Most acid-base disorders develop in the context of either gains of fluid and electrolytes or losses of fluid and electrolytes from the body. To begin our discussion, let us only consider strong ions that are completely dissociated in body fluids.
For the moment, we will not consider the hydrogen and bicarbonate ion concentrations. If the normal extracellular sodium concentration is m M and chloride concentration is m M , then a gain or loss of fluid with precisely those same concentrations should have no effect on acid-base balance.
For example, if the loss from the extracellular fluid compartment contained relatively more chloride than sodium, then the change observed for electrolytes in the extracellular fluid would be hypochloremia. If the loss contained relatively less chloride than sodium compared to the normal extracellular fluid content, then the result would be hyperchloremia.

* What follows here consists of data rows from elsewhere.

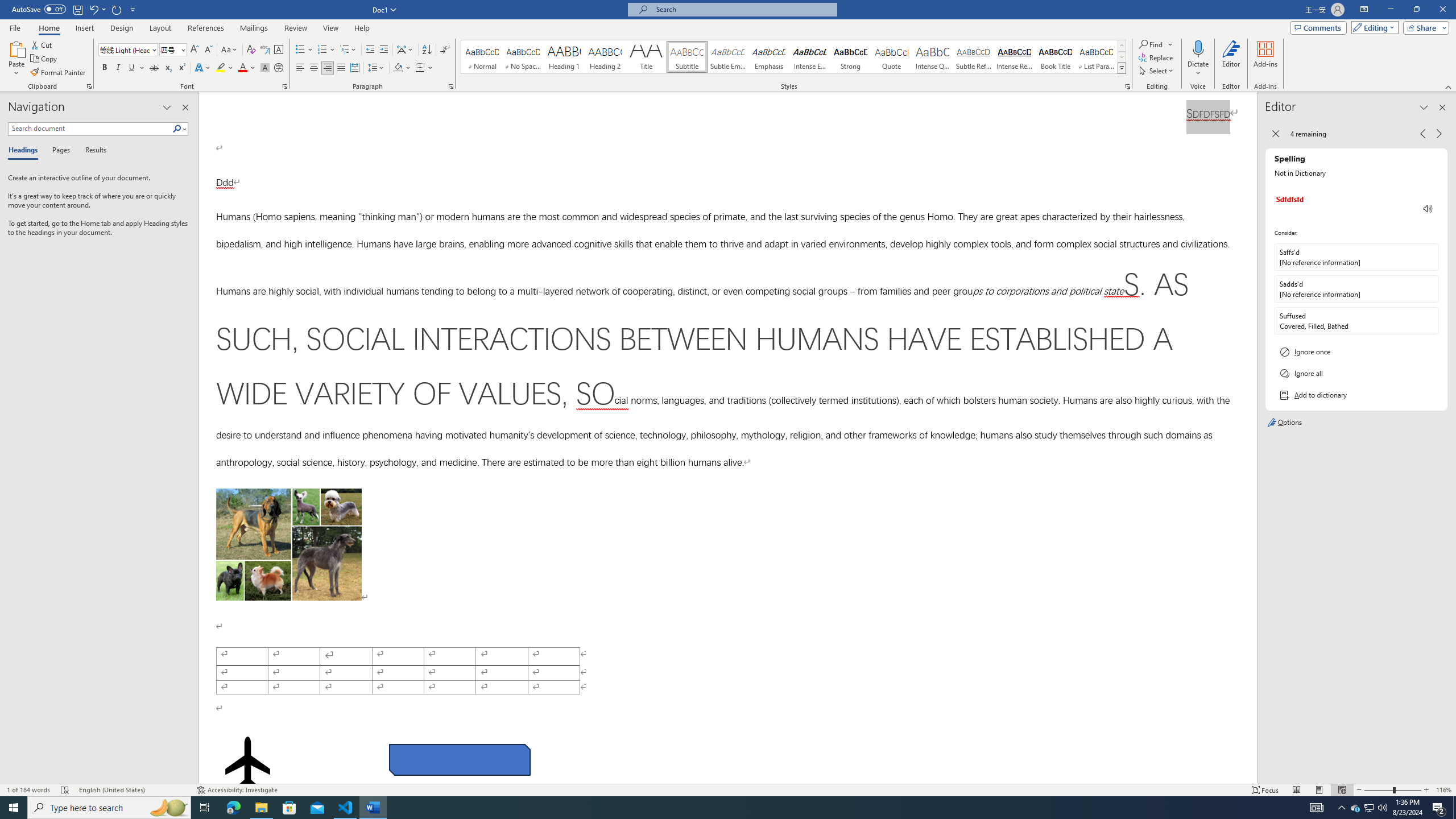
Spelling and Grammar Check Errors (65, 790)
Open (182, 49)
Multilevel List (347, 49)
Headings (25, 150)
Subtle Reference (973, 56)
Repeat Paragraph Alignment (117, 9)
Align Right (327, 67)
Row Down (1121, 56)
Text Effects and Typography (202, 67)
Quick Access Toolbar (74, 9)
Class: NetUIScrollBar (1251, 437)
Given the description of an element on the screen output the (x, y) to click on. 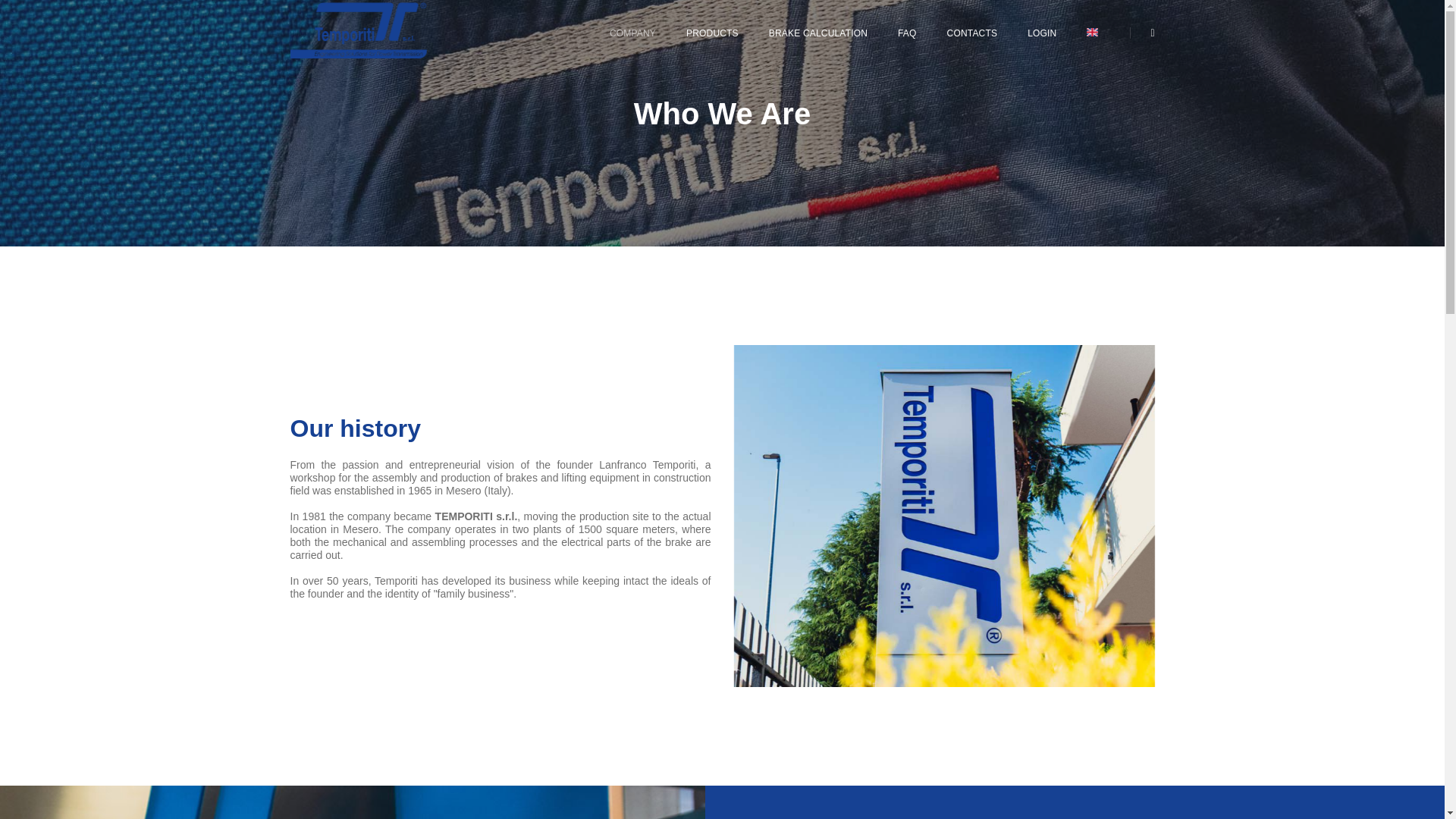
LOGIN (1042, 32)
FAQ (907, 32)
BRAKE CALCULATION (817, 32)
COMPANY (633, 32)
PRODUCTS (711, 32)
CONTACTS (972, 32)
Linkedin (1147, 31)
Given the description of an element on the screen output the (x, y) to click on. 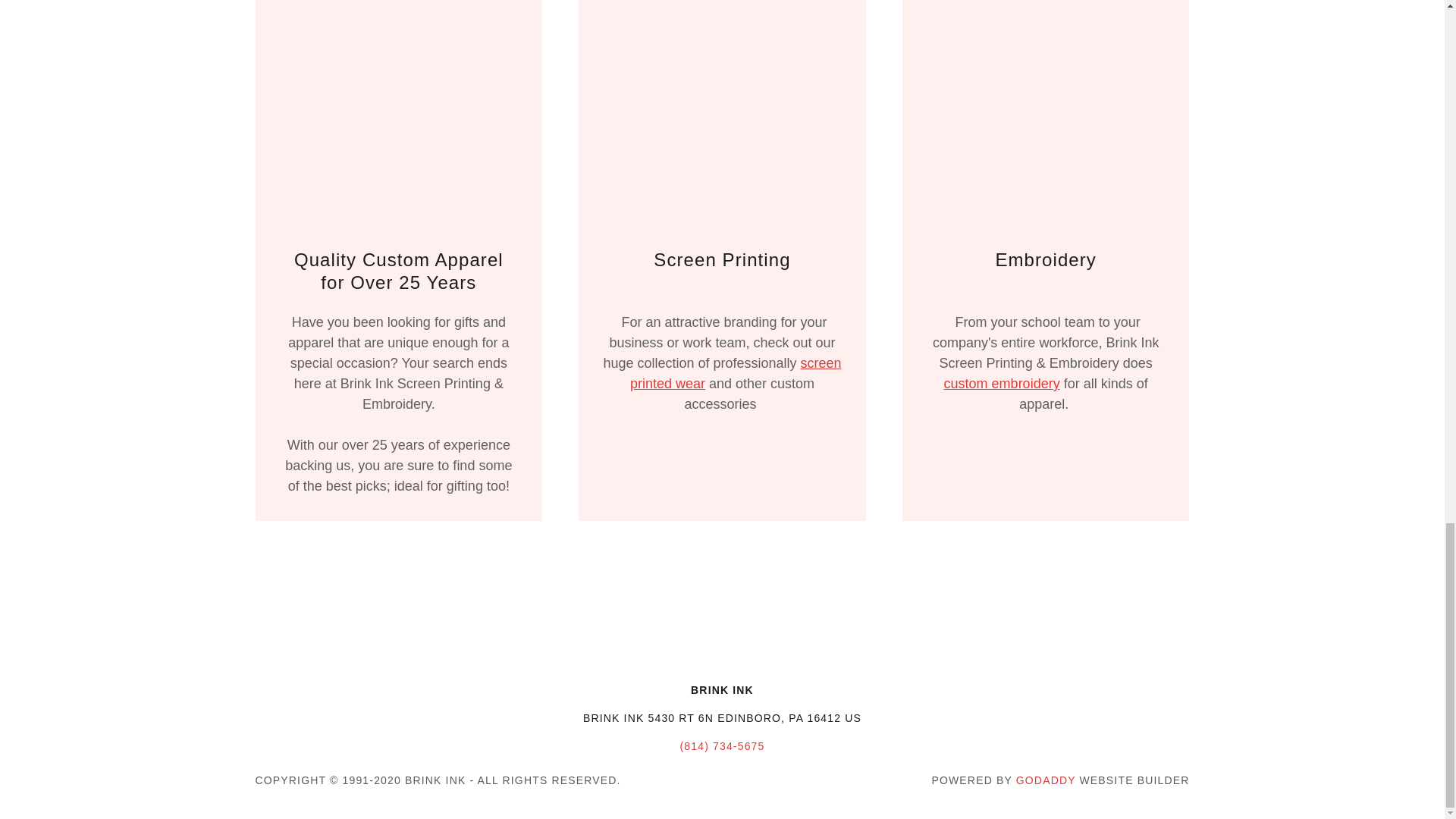
custom embroidery (1001, 383)
screen printed wear (735, 373)
GODADDY (1045, 779)
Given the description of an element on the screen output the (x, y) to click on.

The same consequences on the extracellular fluid sodium and chloride concentrations would occur if the gains of fluid containing sodium and chloride were disproportionate to normal extracellular fluid values. For example, if isotonic sodium chloride were infused into a patient, there would be a tendency for hyperchloremia to develop because the 1:Aldosterone also increases intercalated cell proton secretion resulting in further bicarbonate reabsorption.
Key Messages: Cushing syndrome and ectopic secretion of ACTH are other considerations.
Considering sodium, potassium and chloride in the urine, the excretion of sodium and potassium concentrations relative to chloride that are disproportionate to that which exists in the extracellular fluid can predict whether the loss of that urine will have an acidifying or alkalinizing effect on the extracellular fluid. As long as glomerular filtration is not reduced to a great extent, the hypocapnic-driven decreased reabsorption of sodium bicarbonate by the proximal tubule results in bicarbonaturia.
Although it is customary to assess acid-base disorders by its reflection in the extracellular fluid rather than the intracellular space, such practice is an oversimplification and also a potential source of error, since so many pH-dependent metabolic processes and functions relate to intracellular electrolytes and acid-base.